Somebody: The Reckless Life and Remarkable Career of Marlon Brando
Stefan Kanfer
Knopf; 350 pages

The Gist:
A film critic at TIME for decades, Kanfer delivers another in a long line of Marlon Brando biographies (including 1999's Brando, by Richard Schickel, another TIME critic). Looking particularly closely at the actor's self-destructive tendencies, Somebody take the Brando myth up to his 2004 death and beyond.

Highlight Reel:
1. On Brando (known as Bud as a child) and his early desire to prove everybody wrong: "Academically, he continued to lag, and various members of the faculty implied—or said outright—that he would never amount to anything. The athletic coaches disagreed: the following year Bud won letters in track and football, finished first in the school decathalon, and set a record by doing one thousand straight push-ups. He might have done more, but a teacher, worried that the youth would strain his heart, ordered him to stop.

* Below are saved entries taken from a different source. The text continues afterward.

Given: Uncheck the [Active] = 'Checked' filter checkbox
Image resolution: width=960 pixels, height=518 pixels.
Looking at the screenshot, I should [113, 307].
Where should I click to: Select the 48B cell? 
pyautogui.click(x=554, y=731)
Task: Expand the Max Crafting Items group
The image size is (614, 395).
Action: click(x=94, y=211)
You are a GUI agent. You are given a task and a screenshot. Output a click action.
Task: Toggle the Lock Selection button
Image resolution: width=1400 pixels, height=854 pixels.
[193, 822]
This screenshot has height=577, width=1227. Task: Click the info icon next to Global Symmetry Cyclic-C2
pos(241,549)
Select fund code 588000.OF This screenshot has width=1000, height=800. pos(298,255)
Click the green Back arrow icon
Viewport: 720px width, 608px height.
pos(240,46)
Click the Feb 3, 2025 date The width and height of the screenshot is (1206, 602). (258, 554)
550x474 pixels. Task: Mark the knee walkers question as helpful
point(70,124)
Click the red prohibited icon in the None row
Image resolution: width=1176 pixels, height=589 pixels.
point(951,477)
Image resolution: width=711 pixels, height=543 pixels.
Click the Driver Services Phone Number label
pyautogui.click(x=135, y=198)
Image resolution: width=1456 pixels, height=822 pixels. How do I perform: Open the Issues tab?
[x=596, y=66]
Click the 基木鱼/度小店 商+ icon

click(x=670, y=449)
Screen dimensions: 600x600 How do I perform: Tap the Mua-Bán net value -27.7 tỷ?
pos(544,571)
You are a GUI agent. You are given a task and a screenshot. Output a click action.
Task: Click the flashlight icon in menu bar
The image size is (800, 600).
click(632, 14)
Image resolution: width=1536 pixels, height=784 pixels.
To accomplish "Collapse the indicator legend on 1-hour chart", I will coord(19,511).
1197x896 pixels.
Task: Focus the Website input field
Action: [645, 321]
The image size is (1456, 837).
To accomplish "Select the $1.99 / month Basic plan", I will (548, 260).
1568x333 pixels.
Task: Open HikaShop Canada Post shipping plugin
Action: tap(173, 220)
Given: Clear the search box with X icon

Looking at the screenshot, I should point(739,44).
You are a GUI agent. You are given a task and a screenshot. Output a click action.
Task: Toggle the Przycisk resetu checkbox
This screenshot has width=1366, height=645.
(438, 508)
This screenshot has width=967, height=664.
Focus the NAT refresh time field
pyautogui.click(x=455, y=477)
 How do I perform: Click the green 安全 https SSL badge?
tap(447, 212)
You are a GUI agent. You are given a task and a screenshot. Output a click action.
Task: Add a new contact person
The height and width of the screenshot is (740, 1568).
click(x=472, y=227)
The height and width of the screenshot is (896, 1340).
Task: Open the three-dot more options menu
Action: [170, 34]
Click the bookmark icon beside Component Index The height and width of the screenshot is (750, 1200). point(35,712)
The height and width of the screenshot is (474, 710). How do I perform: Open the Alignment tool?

2. On a missed opportunity: "For despite the recent box-office disappointment, Sam Spiegel believed that Marlon would be an ideal Lawrence of Arabia, made his an offer, and sent him Robert Bolt's vivid scenario. To Peter O'Toole's undying gratitude, Marlon responded: 'I'll be damned if I'll spend two years of my life out in the desert on some f-----g camel.'

3. On Brando at a White House dinner with President John F. Kennedy: "As Marlon attacked the pasta, Kennedy challenged him: 'Marlon, have you gained weight? Looks like you've put on a few.'
'Nary an ounce.'
'Kennedy grinned. "Then the CIA sent up some wrong information.'
Marlon bet the president that JFK weighed more than he did. A bathroom scale was brought into the room. Brando checked in at 187 pounds. Kennedy was eleven pounds lighter.
'Get some food into this man,' Marlon told the other guests. 'You can't lead the country at a hundred seventy-six."

The Lowdown:
Why pen another bio of the much studied Marlon Brando? To take him seriously. To get inside his head and then recreate him from the inside out, much as Brando tried to do to the characters he played. The prurient details of Brando's life (and there are many) are downplayed here. Rather, Kanfer portrays Brando as a man at war with himself: self-loathing, self-destructive and self-sabotaging. Beautiful performances were often followed up by several lazy ones. Brando would blatantly goof off like a petulant child if he didn't get his way on set. And all the way, in his mind, Brando knew his talent was going to waste. As he grew crazier, and bigger, his myth grew bigger and crazier in kind. While Kanfer piles on the psychobabble early on, he eventually settles down and delivers a respectful and comprehensive, if not exactly groundbreaking, look at a truly mad genius.